**TASK REQUIREMENTS:** Out of the data below, copy every line with the string "Given".

**RECORD SET:**
==========

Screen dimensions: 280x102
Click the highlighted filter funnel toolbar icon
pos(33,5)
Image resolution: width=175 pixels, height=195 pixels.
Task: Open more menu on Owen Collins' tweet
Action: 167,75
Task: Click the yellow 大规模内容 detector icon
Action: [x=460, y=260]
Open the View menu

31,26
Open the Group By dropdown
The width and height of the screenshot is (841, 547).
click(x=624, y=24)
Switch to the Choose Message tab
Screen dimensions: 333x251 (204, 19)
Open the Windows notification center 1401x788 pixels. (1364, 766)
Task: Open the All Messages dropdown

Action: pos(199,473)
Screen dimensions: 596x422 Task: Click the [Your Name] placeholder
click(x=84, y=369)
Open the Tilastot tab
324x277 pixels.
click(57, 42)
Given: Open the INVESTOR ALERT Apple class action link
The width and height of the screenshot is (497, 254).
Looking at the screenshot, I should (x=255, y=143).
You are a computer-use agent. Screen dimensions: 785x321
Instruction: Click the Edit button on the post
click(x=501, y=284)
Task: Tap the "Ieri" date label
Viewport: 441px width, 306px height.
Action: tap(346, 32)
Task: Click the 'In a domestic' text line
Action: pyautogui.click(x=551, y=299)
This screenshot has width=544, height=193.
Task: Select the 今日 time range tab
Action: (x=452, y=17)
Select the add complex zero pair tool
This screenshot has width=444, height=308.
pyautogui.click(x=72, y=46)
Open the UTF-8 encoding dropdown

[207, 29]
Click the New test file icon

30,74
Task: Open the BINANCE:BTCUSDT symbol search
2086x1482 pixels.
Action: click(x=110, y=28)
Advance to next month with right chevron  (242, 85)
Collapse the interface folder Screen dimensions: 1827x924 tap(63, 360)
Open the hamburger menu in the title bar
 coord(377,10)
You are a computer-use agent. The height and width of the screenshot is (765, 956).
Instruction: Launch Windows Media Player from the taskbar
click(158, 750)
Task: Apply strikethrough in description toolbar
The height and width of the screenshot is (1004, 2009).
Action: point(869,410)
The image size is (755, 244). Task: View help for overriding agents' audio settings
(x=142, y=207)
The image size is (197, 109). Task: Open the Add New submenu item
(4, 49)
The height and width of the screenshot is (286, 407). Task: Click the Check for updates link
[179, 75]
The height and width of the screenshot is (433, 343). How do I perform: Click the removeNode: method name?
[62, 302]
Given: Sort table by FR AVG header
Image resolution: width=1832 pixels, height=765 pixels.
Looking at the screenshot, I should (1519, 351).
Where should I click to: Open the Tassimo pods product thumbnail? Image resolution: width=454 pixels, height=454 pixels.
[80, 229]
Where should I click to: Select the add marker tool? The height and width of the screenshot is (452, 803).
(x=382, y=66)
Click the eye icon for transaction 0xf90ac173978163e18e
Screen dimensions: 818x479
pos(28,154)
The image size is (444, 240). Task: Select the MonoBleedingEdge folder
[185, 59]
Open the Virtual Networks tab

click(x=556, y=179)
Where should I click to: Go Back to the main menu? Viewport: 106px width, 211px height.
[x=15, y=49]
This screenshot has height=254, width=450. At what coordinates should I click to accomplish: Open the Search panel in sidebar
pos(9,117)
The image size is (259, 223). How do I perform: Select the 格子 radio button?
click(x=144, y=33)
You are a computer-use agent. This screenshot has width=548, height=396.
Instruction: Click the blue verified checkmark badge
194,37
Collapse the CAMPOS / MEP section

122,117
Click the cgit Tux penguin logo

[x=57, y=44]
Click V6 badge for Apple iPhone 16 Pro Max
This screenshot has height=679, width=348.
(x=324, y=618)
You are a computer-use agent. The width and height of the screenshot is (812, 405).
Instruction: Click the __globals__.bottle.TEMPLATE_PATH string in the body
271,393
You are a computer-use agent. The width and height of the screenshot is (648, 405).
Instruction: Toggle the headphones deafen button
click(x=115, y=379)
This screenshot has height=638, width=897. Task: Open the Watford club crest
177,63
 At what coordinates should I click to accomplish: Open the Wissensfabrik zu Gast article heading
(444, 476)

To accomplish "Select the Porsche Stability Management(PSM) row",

==========

**RESPONSE TO THE EXERCISE:**
Given: Open the INVESTOR ALERT Apple class action link
Given: Sort table by FR AVG header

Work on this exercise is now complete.